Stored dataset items
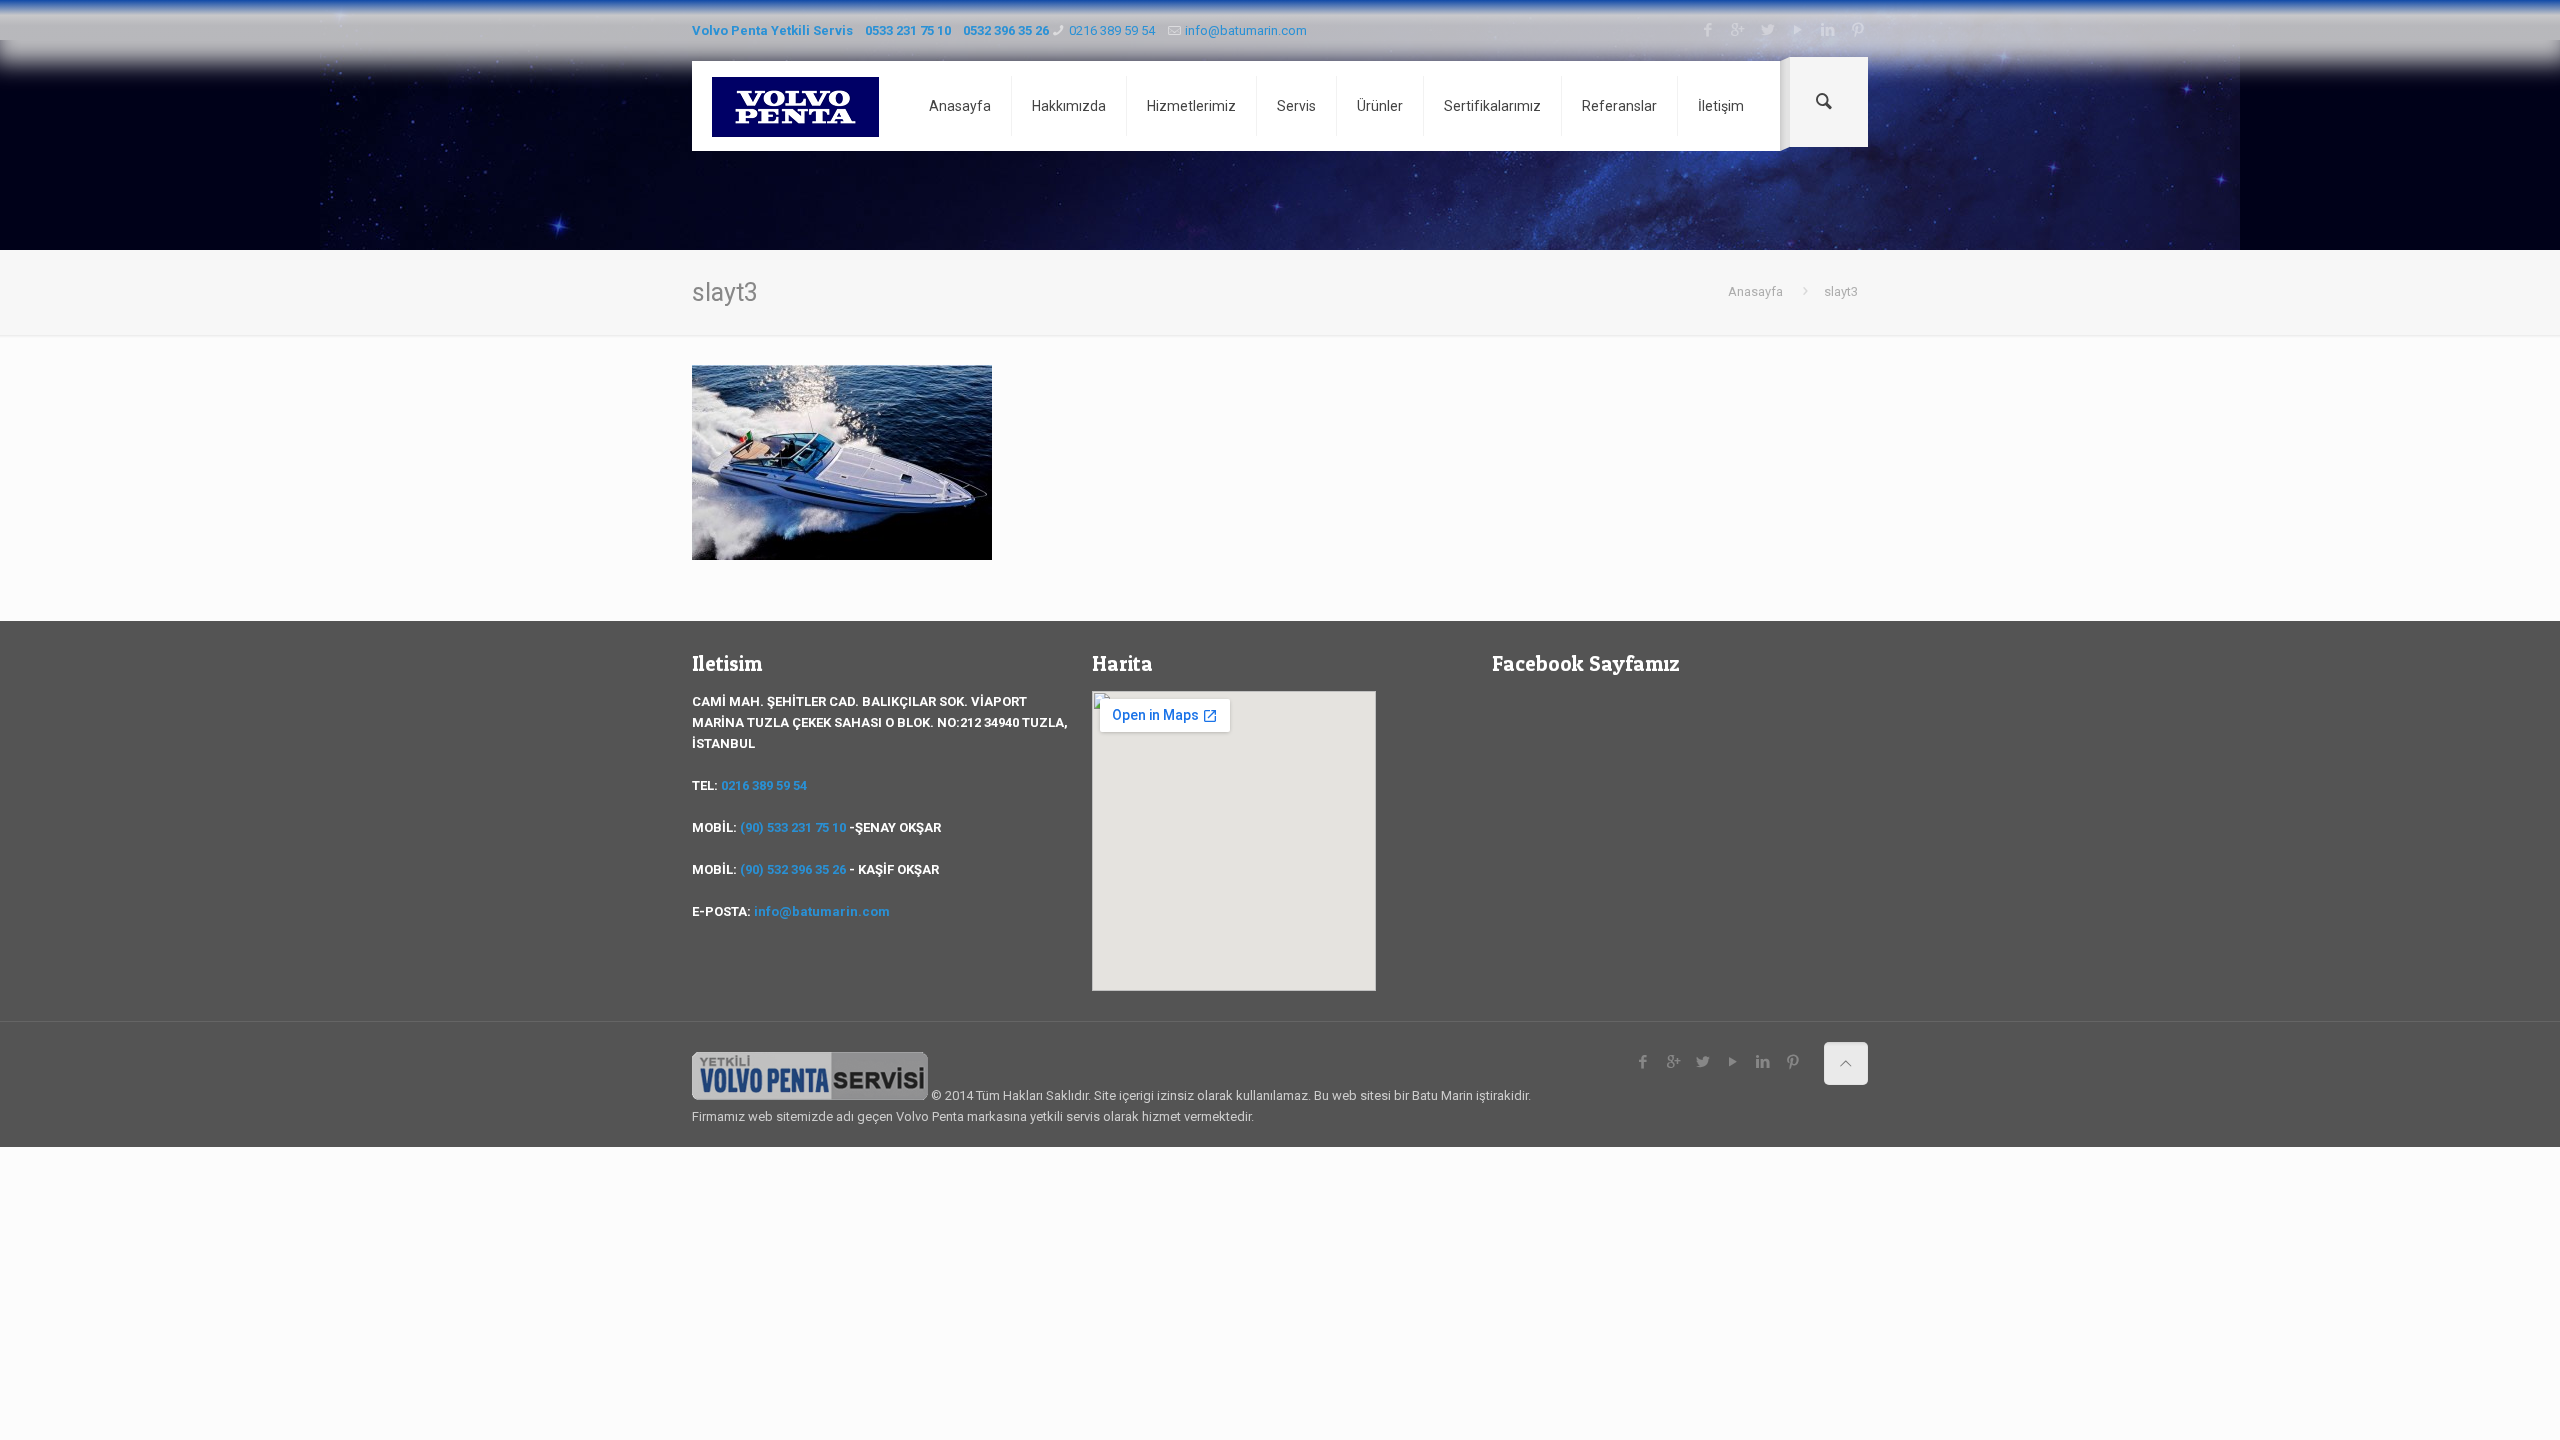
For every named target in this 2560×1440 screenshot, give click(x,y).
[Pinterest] (1857, 30)
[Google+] (1737, 30)
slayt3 (1841, 291)
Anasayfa (1755, 291)
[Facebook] (1707, 30)
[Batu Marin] (795, 106)
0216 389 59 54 (1112, 30)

Requirement: Restate the records word for word, omitting images.

Solution to this problem:
For every named target in this 2560×1440 screenshot, give click(x,y).
[Pinterest] (1857, 30)
[Google+] (1737, 30)
slayt3 (1841, 291)
Anasayfa (1755, 291)
[Facebook] (1707, 30)
[Batu Marin] (795, 106)
0216 389 59 54 (1112, 30)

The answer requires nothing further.